== Given data ==
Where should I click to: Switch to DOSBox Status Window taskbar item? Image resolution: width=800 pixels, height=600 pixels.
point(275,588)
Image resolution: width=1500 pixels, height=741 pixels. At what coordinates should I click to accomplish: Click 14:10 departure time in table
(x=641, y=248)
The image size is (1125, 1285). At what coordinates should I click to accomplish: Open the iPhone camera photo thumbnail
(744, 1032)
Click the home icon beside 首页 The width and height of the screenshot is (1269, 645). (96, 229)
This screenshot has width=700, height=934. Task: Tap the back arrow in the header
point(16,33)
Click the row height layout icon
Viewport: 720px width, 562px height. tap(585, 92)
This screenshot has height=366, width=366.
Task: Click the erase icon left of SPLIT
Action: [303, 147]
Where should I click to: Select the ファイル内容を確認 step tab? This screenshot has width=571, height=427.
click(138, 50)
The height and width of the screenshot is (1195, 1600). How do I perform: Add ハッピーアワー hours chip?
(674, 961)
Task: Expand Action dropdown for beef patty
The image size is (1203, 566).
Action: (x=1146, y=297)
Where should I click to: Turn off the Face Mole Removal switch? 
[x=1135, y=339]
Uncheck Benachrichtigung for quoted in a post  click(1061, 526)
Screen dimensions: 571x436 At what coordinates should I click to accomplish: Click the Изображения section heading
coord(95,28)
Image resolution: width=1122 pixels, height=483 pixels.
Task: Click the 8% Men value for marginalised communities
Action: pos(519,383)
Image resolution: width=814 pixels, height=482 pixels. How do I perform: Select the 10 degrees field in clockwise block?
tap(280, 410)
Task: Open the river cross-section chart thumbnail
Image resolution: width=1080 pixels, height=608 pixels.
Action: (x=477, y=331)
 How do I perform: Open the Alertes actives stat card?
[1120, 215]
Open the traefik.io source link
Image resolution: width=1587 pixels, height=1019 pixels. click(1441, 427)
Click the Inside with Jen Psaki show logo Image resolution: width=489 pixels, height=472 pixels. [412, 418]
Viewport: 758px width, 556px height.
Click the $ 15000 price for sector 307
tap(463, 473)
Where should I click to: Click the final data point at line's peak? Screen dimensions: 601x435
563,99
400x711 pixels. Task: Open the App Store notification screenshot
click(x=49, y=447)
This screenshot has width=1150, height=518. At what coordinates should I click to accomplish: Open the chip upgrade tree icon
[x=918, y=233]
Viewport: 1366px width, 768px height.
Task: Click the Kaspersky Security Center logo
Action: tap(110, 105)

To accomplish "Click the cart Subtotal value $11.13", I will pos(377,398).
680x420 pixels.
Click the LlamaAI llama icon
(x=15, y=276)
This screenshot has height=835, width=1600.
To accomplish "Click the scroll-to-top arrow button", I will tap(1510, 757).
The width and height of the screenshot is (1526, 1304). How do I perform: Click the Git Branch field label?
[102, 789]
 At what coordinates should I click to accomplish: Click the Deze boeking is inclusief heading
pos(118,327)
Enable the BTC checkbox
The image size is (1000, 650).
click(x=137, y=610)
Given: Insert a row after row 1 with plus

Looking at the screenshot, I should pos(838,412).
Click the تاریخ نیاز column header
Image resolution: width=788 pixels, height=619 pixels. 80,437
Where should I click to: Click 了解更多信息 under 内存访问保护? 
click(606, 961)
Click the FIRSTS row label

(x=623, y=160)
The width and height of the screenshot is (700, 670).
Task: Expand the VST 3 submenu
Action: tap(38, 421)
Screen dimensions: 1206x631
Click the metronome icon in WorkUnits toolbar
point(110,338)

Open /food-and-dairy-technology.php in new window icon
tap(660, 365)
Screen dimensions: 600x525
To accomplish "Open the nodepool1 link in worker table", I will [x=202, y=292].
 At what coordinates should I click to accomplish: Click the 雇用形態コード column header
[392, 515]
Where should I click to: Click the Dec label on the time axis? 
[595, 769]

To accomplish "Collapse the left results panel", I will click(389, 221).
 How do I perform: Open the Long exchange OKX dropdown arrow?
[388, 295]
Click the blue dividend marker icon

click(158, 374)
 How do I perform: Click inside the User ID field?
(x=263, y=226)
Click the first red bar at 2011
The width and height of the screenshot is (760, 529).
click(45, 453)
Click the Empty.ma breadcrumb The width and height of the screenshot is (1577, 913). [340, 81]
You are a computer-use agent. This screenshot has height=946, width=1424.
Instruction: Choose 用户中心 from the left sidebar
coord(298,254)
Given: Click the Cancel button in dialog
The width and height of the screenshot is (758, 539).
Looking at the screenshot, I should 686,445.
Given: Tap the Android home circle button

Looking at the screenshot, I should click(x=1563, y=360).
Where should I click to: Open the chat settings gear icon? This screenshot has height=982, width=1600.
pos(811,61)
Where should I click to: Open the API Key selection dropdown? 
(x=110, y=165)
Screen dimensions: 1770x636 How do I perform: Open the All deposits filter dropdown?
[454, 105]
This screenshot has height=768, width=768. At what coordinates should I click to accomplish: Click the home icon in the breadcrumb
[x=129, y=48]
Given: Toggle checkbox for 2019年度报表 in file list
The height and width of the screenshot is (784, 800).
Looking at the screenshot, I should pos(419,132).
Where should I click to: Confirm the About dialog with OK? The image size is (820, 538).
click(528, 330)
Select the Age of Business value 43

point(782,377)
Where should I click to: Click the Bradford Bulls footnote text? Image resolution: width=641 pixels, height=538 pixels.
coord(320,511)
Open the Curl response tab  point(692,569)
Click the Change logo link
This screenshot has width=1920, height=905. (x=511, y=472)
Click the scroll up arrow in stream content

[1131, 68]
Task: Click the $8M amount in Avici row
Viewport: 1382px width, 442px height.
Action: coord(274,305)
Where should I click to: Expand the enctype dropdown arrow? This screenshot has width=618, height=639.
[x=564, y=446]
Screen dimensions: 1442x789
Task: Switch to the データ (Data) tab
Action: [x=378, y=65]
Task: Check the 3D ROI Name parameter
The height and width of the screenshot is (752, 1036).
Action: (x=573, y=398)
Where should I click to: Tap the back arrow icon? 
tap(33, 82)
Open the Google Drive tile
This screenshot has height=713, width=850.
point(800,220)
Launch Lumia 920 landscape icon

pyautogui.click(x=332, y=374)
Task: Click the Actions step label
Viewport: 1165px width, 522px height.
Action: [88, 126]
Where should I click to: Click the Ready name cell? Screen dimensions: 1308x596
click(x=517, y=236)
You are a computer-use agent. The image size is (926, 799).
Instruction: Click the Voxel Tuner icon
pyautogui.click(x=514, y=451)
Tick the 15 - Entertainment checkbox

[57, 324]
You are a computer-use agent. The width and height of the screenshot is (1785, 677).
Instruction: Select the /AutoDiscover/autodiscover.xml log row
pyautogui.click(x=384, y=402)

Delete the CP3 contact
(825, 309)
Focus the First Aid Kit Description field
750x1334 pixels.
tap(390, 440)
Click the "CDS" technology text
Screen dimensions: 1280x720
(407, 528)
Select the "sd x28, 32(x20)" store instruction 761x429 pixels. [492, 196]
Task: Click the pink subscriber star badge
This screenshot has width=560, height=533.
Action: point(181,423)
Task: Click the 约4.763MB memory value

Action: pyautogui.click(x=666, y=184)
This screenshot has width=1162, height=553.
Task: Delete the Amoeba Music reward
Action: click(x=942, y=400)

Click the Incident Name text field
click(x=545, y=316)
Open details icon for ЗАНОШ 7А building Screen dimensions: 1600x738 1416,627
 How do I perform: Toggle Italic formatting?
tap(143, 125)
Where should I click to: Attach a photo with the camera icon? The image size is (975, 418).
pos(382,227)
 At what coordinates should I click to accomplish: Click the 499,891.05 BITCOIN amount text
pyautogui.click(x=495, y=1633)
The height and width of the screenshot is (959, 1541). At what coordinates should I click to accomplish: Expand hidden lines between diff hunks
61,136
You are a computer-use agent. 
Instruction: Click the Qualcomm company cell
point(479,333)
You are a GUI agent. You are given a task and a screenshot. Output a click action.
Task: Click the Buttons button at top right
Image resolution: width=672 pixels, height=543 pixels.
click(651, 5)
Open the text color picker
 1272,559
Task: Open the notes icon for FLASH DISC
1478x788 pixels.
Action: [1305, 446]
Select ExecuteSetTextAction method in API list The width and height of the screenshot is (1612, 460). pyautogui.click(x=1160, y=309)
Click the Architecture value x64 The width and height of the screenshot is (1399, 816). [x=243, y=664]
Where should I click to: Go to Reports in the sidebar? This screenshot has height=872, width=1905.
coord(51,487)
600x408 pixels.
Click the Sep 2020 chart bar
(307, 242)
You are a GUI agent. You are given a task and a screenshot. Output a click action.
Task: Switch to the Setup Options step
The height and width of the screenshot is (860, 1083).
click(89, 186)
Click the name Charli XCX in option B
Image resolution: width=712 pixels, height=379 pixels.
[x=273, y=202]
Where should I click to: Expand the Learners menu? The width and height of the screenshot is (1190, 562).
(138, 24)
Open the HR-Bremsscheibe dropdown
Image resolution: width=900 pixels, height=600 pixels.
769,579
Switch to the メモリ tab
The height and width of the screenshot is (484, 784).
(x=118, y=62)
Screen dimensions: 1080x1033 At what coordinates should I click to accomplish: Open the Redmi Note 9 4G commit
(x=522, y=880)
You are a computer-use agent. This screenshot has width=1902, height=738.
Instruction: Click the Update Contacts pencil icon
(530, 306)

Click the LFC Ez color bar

== To do ==
Starting from the records above, filter out all lines except those containing the word "agent".

== Response to this exercise ==
You are a computer-use agent. This screenshot has height=946, width=1424.
You are a computer-use agent. The image size is (926, 799).
You are a computer-use agent. The width and height of the screenshot is (1785, 677).
You are a computer-use agent. 
You are a GUI agent. You are given a task and a screenshot. Output a click action.
You are a GUI agent. You are given a task and a screenshot. Output a click action.
You are a computer-use agent. This screenshot has width=1902, height=738.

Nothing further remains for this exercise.